Version Compatibility

Before using code patterns, verify installed versions match. If versions differ:

Python: pip show <package> then help(module.function) to check signatures
R: packageVersion('<pkg>') then ?function_name to verify parameters
CLI: <tool> --version then <tool> --help to confirm flags

If code throws ImportError, AttributeError, or TypeError, introspect the installed package and adapt the example to match the actual API rather than retrying.

Species Delimitation

CLI: asap (downloadable C binary) OR web (https://bioinfo.mnhn.fr/abi/public/asap/) for single-locus primary delimitation
CLI: mptp (https://github.com/Pas-Kapli/mptp) for tree-based multi-rate PTP (faster than bPTP)
Python: bPTP (https://github.com/zhangjiajie/PTP) for legacy tree-based delimitation — NOTE: Python not R
R: splits::gmyc() for GMYC on ultrametric trees
CLI: bpp (https://bpp.github.io) for multilocus MSC delimitation; control-file driven
CLI: Dsuite for D-statistics / f4-ratio / f-branch introgression testing

The Single Most Important Modern Insight -- MSC Methods Delimit Structure, NOT Species

Modern best practice (post-2021):

Run MSC methods (BPP, BFD*) as PRELIMINARY enumeration of candidate population lineages
Apply DELINEATE (Sukumaran 2021 PLoS Comput Biol 17:e1008924) to test which lineages have completed speciation vs are in the speciation process
Validate via integrative taxonomy (Padial 2010; Carstens 2013) — morphological, ecological, geographic congruence

Algorithmic Taxonomy

Decision Tree by Scenario

ASAP — The Modern Successor to ABGD

Goal: Primary species hypothesis from a single-locus alignment via hierarchical clustering of pairwise distances, scored by a new asap-score (Puillandre 2021).

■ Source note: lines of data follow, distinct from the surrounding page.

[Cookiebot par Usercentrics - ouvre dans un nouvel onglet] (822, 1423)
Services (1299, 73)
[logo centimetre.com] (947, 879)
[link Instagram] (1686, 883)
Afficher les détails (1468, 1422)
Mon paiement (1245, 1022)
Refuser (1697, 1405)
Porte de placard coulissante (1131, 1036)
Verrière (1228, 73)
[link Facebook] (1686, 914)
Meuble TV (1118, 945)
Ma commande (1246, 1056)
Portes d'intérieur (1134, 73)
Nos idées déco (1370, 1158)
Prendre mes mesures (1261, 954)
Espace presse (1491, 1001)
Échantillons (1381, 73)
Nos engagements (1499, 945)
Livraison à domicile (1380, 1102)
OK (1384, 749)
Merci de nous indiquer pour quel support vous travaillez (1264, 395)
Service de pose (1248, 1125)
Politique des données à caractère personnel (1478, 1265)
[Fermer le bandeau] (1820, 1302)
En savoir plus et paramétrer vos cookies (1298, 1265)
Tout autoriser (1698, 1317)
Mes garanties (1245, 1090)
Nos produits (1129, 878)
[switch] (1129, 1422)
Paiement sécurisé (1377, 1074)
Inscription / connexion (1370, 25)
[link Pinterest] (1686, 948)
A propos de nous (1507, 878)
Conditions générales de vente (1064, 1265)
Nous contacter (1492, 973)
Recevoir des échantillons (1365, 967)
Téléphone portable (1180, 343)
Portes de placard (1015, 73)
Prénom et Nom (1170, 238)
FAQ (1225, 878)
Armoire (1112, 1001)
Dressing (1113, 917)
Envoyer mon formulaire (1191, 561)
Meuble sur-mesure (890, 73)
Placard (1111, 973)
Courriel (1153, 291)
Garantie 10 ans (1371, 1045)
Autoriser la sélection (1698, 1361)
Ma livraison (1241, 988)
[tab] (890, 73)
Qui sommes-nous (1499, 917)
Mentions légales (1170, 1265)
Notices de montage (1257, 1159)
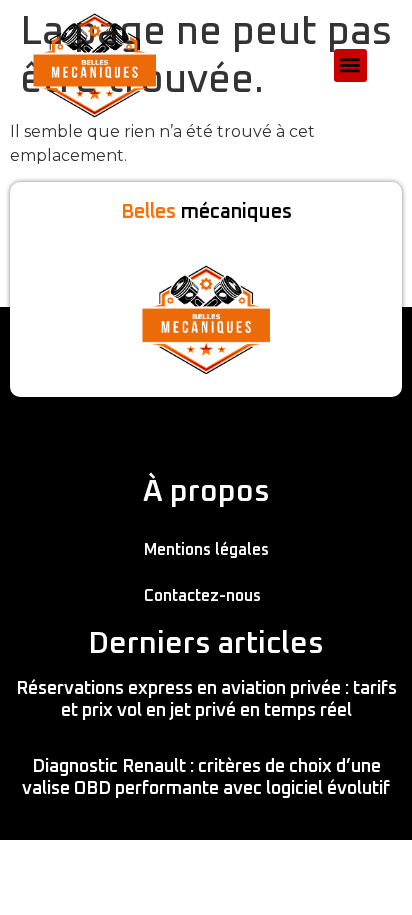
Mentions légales (206, 550)
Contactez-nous (202, 596)
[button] (350, 65)
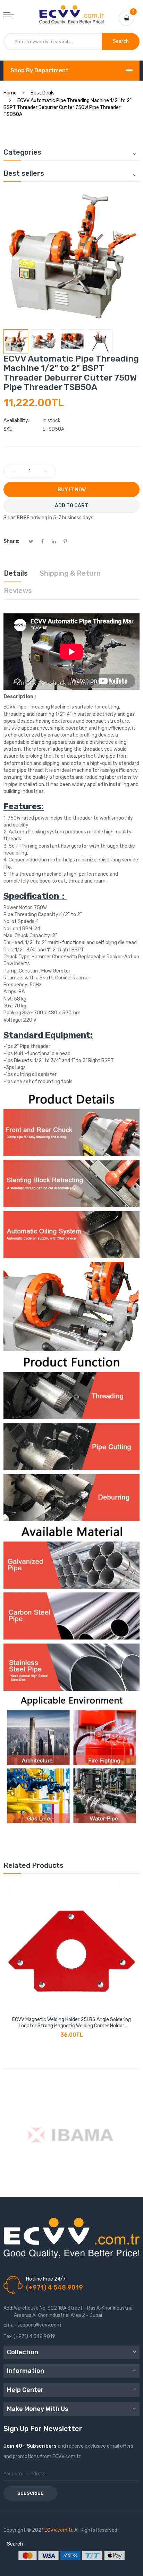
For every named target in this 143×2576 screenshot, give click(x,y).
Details (16, 573)
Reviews (18, 590)
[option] (16, 341)
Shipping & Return (70, 573)
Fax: (8, 2336)
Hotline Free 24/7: (46, 2279)
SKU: (8, 429)
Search (15, 2544)
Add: (8, 2308)
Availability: (16, 420)
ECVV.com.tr (58, 2530)
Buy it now (72, 490)
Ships (9, 518)
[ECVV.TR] (71, 10)
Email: (10, 2325)
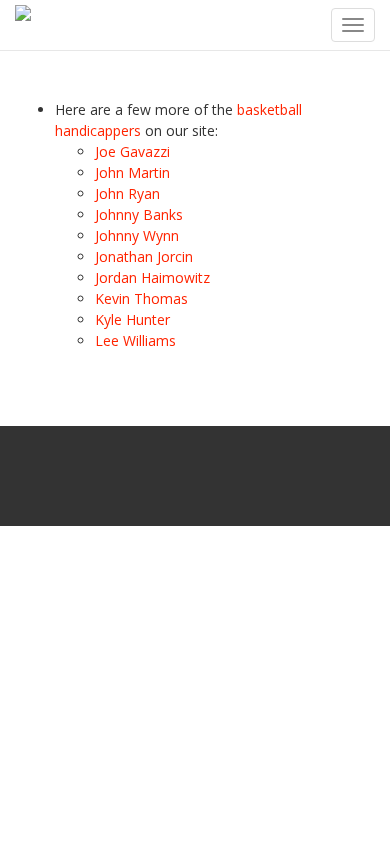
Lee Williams (135, 340)
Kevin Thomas (141, 298)
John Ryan (127, 193)
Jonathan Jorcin (144, 256)
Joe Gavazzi (132, 151)
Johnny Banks (139, 214)
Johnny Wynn (137, 235)
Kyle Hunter (132, 319)
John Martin (132, 172)
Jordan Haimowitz (152, 277)
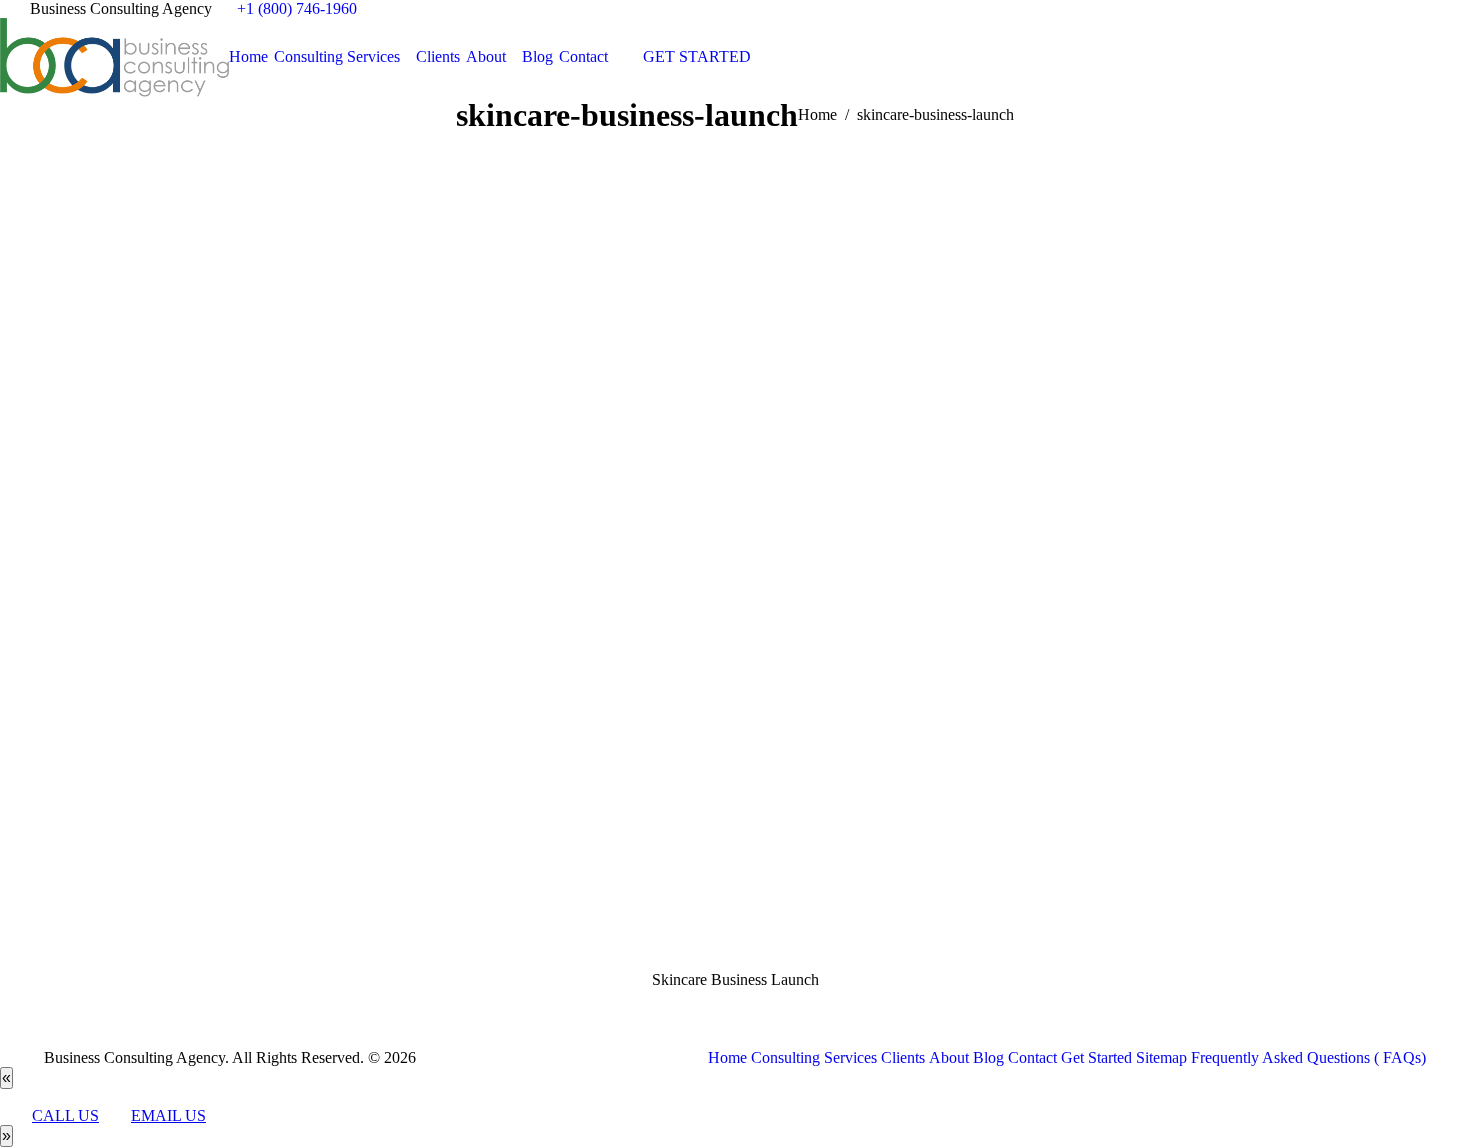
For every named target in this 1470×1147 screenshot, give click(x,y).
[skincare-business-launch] (735, 572)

# ASAP CLI (downloadable C binary)
# Substitution model: K2P standard for COI; p-distance for very closely related; JC for general
./asap -d K2P -o asap_results/ aligned_sequences.fasta

# Inspect output
# - asap_output.csv: ranked partitions by asap-score (lower = better)
# - Always look at top 5-10 partitions; large score gaps = robust partitioning
# - The "best" partition is the top-ranked; report secondary partitions too

# Python ASAP-style analysis for inspection (NOT a substitute for ASAP)
# Useful for understanding the distance landscape
from Bio import AlignIO
from Bio.Phylo.TreeConstruction import DistanceCalculator
from scipy.cluster.hierarchy import fcluster, linkage
from scipy.spatial.distance import squareform
import numpy as np
import matplotlib.pyplot as plt

alignment = AlignIO.read('aligned_sequences.fasta', 'fasta')
calc = DistanceCalculator('identity')  # use K2P-friendly model in practice
dm = calc.get_distance(alignment)

names = [r.id for r in alignment]
n = len(names)
dist_array = np.zeros((n, n))
for i in range(n):
    for j in range(n):
        dist_array[i][j] = dm[names[i], names[j]]

# Inspect distance histogram for barcoding gap (often ABSENT per Meyer & Paulay 2005)
upper = dist_array[np.triu_indices(n, k=1)]
plt.hist(upper, bins=50)
plt.xlabel('Pairwise distance')
plt.ylabel('Frequency')
plt.title('Distance histogram — look for bimodality (gap)')
plt.savefig('barcoding_gap_histogram.pdf')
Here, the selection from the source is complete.